What the task asks
Where a line holds the word "computer", copy it from the records.

Dataset records

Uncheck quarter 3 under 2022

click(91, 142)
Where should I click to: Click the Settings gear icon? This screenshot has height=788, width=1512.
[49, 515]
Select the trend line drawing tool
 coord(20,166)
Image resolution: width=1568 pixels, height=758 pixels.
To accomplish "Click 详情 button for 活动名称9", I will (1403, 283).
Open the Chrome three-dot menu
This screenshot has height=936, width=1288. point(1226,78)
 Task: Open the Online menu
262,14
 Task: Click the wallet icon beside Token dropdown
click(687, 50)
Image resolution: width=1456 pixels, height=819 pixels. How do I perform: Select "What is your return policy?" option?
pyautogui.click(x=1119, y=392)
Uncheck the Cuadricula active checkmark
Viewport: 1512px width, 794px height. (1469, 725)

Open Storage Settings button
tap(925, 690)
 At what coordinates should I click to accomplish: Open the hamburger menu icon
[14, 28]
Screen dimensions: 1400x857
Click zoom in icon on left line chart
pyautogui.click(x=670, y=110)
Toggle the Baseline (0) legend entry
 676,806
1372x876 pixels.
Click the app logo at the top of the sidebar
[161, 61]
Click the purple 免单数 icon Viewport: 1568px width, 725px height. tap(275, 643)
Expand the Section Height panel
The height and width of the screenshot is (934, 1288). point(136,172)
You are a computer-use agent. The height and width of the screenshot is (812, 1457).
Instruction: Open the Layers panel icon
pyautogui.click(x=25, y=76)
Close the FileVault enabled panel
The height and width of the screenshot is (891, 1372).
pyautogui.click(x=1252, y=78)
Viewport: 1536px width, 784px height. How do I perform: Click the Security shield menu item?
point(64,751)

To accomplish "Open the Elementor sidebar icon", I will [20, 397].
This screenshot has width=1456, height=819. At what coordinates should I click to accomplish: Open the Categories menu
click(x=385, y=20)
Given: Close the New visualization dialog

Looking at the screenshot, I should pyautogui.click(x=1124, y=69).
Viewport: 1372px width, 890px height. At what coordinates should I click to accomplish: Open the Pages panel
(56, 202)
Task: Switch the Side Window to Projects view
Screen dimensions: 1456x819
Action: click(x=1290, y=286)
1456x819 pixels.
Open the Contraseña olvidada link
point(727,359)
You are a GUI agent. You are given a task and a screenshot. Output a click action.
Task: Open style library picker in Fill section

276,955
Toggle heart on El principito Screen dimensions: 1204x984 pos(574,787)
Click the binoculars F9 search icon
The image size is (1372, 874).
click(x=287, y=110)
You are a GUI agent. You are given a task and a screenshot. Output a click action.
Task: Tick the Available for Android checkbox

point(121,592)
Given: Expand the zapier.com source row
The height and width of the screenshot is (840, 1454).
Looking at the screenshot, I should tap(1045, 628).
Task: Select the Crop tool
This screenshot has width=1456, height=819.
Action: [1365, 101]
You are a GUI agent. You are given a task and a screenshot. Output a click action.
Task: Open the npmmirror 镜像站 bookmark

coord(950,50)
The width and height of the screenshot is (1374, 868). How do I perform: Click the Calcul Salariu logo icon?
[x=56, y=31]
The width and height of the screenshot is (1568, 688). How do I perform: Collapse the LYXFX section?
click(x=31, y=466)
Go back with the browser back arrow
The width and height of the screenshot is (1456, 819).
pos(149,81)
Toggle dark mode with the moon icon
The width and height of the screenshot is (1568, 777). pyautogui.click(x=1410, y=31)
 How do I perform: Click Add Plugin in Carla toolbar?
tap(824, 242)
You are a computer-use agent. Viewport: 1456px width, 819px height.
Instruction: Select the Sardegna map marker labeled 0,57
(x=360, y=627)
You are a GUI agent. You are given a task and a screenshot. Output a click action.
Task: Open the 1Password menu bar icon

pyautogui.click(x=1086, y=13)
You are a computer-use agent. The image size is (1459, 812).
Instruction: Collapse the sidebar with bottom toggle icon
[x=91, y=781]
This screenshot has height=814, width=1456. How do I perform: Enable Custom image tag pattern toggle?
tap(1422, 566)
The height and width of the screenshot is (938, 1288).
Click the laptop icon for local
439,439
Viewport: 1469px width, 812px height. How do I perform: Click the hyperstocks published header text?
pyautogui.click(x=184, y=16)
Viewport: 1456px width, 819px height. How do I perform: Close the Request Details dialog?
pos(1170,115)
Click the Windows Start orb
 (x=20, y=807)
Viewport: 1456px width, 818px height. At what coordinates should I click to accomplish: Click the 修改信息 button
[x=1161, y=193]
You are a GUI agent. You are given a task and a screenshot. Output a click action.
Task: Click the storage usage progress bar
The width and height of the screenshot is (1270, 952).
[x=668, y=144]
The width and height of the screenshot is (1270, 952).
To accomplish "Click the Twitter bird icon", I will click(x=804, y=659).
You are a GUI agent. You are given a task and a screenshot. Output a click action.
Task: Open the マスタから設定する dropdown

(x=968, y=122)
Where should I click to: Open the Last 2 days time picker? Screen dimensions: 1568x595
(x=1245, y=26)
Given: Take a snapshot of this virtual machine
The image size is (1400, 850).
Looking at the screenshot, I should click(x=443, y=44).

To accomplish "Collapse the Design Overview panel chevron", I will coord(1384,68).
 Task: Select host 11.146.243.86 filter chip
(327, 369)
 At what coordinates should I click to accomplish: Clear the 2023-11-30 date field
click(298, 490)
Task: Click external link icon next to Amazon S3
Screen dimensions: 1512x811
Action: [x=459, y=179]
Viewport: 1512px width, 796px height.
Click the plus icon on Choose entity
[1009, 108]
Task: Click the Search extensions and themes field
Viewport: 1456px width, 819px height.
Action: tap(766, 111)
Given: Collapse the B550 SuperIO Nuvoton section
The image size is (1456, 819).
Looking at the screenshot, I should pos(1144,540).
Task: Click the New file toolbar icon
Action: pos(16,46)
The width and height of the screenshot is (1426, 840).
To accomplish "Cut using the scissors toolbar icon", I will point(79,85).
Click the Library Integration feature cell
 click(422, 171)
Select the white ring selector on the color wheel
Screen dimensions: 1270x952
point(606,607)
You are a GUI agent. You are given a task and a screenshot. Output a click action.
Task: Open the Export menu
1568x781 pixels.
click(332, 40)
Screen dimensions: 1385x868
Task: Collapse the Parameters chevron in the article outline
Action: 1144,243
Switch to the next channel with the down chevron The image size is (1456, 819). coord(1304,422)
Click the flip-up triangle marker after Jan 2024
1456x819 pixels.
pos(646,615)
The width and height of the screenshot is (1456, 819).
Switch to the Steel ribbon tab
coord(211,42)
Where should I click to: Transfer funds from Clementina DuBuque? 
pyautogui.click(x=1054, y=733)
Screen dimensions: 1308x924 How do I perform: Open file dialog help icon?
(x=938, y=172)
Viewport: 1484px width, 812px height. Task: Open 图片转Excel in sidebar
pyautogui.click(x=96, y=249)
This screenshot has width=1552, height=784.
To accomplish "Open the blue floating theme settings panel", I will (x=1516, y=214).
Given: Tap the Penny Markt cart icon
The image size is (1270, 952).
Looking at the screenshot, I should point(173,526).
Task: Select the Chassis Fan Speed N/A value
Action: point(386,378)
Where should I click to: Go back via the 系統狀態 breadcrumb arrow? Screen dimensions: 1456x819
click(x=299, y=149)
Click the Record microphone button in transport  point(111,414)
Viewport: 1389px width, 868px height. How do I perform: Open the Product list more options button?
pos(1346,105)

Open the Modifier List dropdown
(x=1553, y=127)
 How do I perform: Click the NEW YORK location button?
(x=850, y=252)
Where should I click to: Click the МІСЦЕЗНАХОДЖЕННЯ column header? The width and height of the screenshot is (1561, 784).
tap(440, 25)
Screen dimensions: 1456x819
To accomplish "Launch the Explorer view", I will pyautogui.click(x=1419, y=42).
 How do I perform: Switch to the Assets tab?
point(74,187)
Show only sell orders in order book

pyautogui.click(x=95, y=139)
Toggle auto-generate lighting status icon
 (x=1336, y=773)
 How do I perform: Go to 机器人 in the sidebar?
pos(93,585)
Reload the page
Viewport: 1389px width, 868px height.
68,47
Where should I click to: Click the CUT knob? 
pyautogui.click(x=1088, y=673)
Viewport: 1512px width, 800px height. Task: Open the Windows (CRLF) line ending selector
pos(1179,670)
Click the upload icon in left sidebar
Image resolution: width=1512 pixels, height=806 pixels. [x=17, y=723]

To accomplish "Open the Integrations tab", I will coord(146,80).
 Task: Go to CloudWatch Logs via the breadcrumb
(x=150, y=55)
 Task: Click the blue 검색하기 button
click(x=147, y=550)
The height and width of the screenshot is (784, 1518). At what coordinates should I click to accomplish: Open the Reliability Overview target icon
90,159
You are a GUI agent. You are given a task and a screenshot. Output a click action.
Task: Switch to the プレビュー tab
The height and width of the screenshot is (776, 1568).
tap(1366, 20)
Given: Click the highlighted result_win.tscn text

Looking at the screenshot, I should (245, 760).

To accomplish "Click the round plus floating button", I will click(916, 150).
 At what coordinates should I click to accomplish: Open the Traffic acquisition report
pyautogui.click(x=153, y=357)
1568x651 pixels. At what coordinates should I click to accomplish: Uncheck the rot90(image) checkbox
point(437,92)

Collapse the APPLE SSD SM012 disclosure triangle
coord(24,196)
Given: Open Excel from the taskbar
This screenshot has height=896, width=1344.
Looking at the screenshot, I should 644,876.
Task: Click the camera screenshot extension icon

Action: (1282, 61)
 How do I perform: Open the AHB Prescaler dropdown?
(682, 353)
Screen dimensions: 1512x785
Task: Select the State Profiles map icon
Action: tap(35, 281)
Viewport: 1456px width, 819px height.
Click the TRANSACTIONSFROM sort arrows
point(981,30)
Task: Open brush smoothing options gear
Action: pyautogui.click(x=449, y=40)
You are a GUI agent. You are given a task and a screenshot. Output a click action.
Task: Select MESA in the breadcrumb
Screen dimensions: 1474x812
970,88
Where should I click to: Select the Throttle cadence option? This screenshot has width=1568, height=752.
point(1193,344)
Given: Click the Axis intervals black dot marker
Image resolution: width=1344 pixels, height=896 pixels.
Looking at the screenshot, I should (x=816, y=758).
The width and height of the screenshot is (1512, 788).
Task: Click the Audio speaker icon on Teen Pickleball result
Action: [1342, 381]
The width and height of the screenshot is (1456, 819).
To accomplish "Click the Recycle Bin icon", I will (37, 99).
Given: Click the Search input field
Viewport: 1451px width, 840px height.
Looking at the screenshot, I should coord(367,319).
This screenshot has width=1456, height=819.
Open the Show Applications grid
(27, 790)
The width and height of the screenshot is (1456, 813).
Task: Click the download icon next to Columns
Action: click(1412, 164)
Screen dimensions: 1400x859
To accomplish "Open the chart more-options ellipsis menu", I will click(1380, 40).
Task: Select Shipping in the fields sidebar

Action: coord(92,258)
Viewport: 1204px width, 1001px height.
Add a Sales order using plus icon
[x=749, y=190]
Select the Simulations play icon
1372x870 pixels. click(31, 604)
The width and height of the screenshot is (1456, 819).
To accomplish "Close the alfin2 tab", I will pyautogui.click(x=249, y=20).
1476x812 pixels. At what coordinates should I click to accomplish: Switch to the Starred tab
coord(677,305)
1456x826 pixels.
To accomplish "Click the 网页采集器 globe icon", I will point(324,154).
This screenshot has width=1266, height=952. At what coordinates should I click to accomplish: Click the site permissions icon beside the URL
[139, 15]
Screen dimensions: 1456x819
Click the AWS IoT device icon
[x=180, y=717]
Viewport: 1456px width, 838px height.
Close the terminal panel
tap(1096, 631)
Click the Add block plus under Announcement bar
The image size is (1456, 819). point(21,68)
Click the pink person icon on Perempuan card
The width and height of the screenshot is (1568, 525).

Response below
You are a computer-use agent. The height and width of the screenshot is (812, 1457).
You are a computer-use agent. Viewport: 1456px width, 819px height.
You are a computer-use agent. The image size is (1459, 812).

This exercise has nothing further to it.